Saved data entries
+++
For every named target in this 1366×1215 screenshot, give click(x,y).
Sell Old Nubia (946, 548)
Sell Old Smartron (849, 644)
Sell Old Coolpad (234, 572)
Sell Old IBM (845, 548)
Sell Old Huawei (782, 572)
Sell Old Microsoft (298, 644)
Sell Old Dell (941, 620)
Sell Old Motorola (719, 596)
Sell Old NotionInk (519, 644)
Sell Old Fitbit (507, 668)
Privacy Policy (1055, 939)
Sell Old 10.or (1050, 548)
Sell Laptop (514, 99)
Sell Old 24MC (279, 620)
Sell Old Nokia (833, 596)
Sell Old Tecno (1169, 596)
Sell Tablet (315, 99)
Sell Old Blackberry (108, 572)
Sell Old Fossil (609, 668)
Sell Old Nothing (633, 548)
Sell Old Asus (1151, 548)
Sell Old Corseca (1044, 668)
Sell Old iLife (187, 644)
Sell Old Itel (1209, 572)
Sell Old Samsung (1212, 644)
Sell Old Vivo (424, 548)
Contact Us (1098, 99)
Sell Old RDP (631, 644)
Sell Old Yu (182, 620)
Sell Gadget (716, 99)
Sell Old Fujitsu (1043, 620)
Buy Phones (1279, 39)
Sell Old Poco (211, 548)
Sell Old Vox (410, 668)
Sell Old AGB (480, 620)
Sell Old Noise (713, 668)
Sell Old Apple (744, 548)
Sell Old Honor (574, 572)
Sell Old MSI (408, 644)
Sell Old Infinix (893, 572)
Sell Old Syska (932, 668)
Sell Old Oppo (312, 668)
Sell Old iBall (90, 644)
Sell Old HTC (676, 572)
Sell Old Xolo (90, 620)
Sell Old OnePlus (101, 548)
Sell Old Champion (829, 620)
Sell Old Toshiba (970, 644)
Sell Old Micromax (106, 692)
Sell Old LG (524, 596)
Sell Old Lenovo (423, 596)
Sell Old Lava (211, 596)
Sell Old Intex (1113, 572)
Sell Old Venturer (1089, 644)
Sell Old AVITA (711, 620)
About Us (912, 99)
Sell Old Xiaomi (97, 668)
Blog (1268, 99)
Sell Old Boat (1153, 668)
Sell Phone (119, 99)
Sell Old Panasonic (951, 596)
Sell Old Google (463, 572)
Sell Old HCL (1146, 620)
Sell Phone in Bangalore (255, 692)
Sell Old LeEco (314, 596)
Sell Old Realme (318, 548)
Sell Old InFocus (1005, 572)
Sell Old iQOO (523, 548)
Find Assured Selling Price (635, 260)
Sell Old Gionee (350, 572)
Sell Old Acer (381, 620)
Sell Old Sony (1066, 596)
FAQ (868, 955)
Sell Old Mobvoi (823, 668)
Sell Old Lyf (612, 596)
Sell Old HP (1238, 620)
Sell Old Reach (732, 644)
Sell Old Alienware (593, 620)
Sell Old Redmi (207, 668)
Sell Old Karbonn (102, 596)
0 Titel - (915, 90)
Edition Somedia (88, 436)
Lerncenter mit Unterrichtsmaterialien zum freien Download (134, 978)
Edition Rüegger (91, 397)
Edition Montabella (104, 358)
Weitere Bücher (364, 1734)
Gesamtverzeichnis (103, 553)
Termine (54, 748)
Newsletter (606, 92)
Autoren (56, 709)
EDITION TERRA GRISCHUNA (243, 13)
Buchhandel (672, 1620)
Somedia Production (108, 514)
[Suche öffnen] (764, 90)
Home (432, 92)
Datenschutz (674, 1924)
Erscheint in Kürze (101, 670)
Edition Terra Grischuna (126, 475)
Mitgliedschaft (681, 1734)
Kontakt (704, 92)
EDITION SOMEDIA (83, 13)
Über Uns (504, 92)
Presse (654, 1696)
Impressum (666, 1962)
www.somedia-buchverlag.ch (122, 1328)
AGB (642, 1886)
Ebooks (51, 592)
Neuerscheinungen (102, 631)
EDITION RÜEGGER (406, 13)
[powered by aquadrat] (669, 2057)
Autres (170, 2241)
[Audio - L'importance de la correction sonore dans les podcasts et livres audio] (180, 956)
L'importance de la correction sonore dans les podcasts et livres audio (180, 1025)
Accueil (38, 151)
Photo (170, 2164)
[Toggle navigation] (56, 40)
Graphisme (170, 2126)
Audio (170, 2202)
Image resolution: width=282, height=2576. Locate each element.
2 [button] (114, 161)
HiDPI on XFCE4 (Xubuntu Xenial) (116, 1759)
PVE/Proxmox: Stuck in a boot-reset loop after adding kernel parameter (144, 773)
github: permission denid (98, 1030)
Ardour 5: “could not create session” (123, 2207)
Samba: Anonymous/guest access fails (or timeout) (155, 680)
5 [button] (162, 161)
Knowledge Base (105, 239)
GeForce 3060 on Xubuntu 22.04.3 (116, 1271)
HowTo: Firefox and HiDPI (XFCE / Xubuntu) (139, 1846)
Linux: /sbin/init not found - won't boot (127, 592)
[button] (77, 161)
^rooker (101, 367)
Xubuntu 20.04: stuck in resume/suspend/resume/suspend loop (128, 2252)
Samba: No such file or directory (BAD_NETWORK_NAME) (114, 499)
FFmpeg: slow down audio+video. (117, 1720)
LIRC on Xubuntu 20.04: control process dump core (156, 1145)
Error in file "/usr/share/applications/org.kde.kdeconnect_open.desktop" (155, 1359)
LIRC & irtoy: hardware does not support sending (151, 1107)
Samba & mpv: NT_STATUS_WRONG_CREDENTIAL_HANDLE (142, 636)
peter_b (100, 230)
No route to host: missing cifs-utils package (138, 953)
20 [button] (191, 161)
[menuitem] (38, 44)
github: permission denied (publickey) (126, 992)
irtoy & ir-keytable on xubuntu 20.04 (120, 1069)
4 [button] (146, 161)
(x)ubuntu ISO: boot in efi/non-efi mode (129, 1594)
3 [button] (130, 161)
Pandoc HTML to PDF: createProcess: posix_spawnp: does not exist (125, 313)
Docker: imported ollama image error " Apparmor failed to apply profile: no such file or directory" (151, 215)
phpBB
+++
» **What is being asked**
What is needed is an exact copy of the lines from the one containing "20 [button] (191, 161)" through the final line of the data, both included, and nothing more.

» **Finished exercise**
20 [button] (191, 161)
[menuitem] (38, 44)
github: permission denied (publickey) (126, 992)
irtoy & ir-keytable on xubuntu 20.04 (120, 1069)
4 [button] (146, 161)
(x)ubuntu ISO: boot in efi/non-efi mode (129, 1594)
3 [button] (130, 161)
Pandoc HTML to PDF: createProcess: posix_spawnp: does not exist (125, 313)
Docker: imported ollama image error " Apparmor failed to apply profile: no such file or directory" (151, 215)
phpBB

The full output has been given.